If I sold Jew party themed packs, I’d have the Tabernacle mint tins, Matzo and Morror flavored party suckers, and neon bottles that blow bubbles in the shape of shofars. I’d sell fuchsia Mylar balloons that look like Seder plates. I’d have goody bags with a list of all the 613 laws as handouts. Who’s up for a luau themed draidle party? Wouldn’t it be nice to buy Hawaiian style paper goods that say Happy Chanukah.

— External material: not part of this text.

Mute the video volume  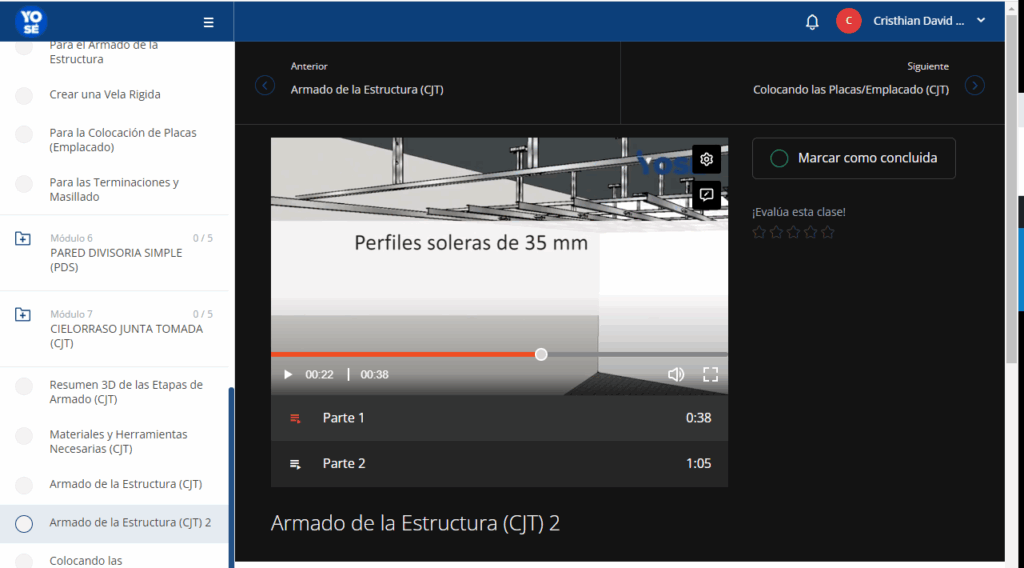(676, 375)
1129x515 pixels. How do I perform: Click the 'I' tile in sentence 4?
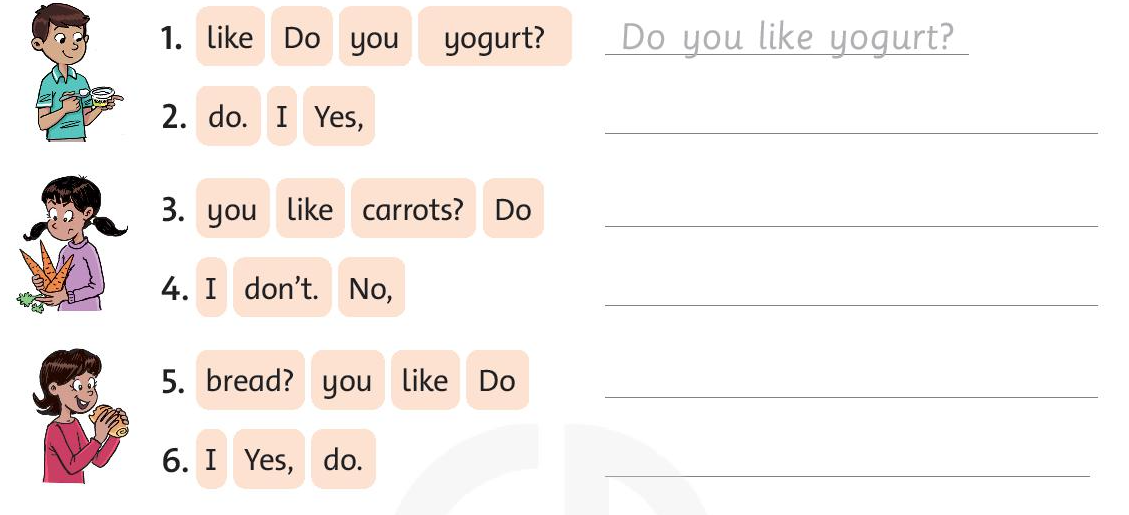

Oriental Trading did have a variety of frogs and bugs to represent some of the plagues for my decoration Seder fest. I may make red punch for the blood, and re-enact the slaying with the one guy who shows up late, just to keep things interesting. We can even eat dessert with the lights out to remind us of the darkness plague. I still need to figure out how I’m going to depict lice. That may be a hard one. As for my Seder centerpieces? We’re going with the traditional Seder plate, but I did get the kids coloring in Passover themed placemats that I plan on laminating. They’ve colored two. Only 28 more to go! We’re hiring an actor to walk around with a staff, and my kids are filling the wild animal printed goody bags with a remedy bottle for your run of the mill boil out break. I chose tasteful colors. Not blue. And I managed to find matzo blow up balls for a round of toss the matzo ball during the soup course.
I think I am being pretty innovative this year, but I still have a beef with decoration companies that promise to carry décor for EVERY occasion. Instead, they should say “we carry décor for some occasions, mainly not Jewish ones, unless your favorite color is blue and you don’t mind using Chanukah themed party plates for every occasion, including your Tishabav themed fast party, than we’re a one stop shop.”